Start with a work on paper, not canvas. Work your way up to canvas as it’s a whole different animal and experience. It’s less traumatic to botch a work on paper than canvas, and the creative process does include botching now and then. Paper makes for an easier testing ground, and is less expensive. The use of the brush is also very different on paper than on canvas. Working with a brush and the fluidity of water is a nice gentle approach to painting. It will teach you a great deal before you move on to the thicker, denser paints. I worked in both watercolor and oil in art school, but chose to work in acrylics on paper for many years afterwards. I love the fluidity and flow of water in painting. I chose acrylics over watercolor because I liked the density of acrylics when mixed with water compared to the thinner watercolors. They make now, however, some really electric colors in watercolor that I just can’t match in acrylic; so sometimes I use those to really pop color. I especially love the spontaneity and ability to complete a painting in one sitting as opposed to weeks completing an oil painting. I never returned to oil until I discovered aqua oils eight years ago. I couldn’t resist using them knowing I could avoid the offensive smell of oil and turpentine, and simply mix them with water and a water based linseed oil. Finally, after more than twenty years out of art school, I could return to oil combined with my love of water.

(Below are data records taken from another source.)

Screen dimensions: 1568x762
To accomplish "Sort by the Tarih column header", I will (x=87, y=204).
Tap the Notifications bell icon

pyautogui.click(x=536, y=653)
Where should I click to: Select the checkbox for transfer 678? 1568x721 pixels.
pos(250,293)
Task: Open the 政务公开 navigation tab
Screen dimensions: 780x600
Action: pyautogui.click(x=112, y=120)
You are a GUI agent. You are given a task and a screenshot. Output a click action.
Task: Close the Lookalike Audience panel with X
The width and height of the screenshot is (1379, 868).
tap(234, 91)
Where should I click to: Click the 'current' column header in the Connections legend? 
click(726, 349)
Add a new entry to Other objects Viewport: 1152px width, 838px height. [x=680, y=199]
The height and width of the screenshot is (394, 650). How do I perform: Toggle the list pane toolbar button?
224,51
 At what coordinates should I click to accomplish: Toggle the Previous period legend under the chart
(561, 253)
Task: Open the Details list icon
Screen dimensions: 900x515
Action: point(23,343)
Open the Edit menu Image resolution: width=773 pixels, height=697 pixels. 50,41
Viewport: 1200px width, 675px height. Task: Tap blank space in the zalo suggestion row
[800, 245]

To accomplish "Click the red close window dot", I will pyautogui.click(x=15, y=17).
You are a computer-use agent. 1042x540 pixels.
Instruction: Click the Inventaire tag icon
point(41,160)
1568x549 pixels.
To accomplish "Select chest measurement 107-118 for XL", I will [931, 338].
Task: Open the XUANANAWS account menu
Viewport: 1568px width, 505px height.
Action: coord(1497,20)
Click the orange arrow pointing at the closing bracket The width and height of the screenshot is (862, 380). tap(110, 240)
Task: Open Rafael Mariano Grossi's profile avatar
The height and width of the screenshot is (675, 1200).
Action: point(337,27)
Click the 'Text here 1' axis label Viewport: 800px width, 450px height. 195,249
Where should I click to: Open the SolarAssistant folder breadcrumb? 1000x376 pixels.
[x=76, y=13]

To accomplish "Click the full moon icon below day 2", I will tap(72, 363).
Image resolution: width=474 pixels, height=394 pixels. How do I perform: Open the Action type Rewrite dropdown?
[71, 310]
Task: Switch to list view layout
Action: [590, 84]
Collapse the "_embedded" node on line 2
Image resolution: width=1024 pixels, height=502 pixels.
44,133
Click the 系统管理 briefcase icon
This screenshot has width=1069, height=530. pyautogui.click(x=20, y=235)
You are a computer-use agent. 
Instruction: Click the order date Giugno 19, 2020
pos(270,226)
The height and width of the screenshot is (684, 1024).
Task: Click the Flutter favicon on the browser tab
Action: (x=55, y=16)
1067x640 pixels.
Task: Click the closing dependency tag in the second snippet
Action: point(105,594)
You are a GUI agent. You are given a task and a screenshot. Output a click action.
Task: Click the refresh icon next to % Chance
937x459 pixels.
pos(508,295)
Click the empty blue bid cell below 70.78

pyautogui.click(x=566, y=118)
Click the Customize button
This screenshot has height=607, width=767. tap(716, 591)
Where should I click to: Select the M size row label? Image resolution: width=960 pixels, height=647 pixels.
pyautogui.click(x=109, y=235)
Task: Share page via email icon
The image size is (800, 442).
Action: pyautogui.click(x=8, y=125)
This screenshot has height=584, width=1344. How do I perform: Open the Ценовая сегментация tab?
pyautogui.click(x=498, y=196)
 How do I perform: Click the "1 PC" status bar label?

Landscapes are wonderful to paint for many reasons. They connect us to nature in a deeper way through our visual studies, and they bring the beauty of nature indoors. When you really start to “see” nature, it will have many gifts for you. The trick is in actually seeing what you want to create because it is harder to see than it is to creatively express what you see. Your job, before you even pick up the brush, is to really “see” what is in front of you. You want to see the colors, the flow of shapes, the perspective, the lines, the composition and allow this visual to translate into a feeling for what you see. This is how you will infuse your painting with your own energy and interpretation that is unique to who you are and how you live. When I am really seeing what is laid out before me in nature, it often locks into my visual brain where it is vividly stored until I am ready to recall it. Sometimes I have to sketch it for fear of losing or forgetting what I am seeing. I have found that my best paintings result from those times I am able to effortlessly lock in a powerful vision of what I am seeing, and often have no sketches. And I have carried stored visions for years before they have manifested as paintings. The art of seeing comes with time and practice, and is a necessary prerequisite to the eventual art of expression.
Nature is constantly changing with a dynamic energy. The sky that is bright and cloud free suddenly becomes dark and foreboding; the leaves and grasses that were peacefully glowing in the evening light start dancing wildly in the wind; or the soft, muted colors of the fields quickly become bold and daring. Look for the shapes and the energy in the landscape that appeal to your eye and senses. A pleasing sensation is a sign guiding you to expression. A dynamic expression has complexity and depth; it is not flat and boring. You are looking for a composition that has movement even though it may be still, perspective that invites you into the landscape, intrigue of subject matter that reflects your unique vision and color that speaks to all the senses. Less is more, keep it simple. It can be complex yet still simple. Do not make it complicated and busy. Train your eye to see everything that is before you; scan the horizon and take in the colors, the shapes, the movement and the mood. Painting results from both seeing and feeling. This is the foundational work to beautiful landscape acrylic paintings.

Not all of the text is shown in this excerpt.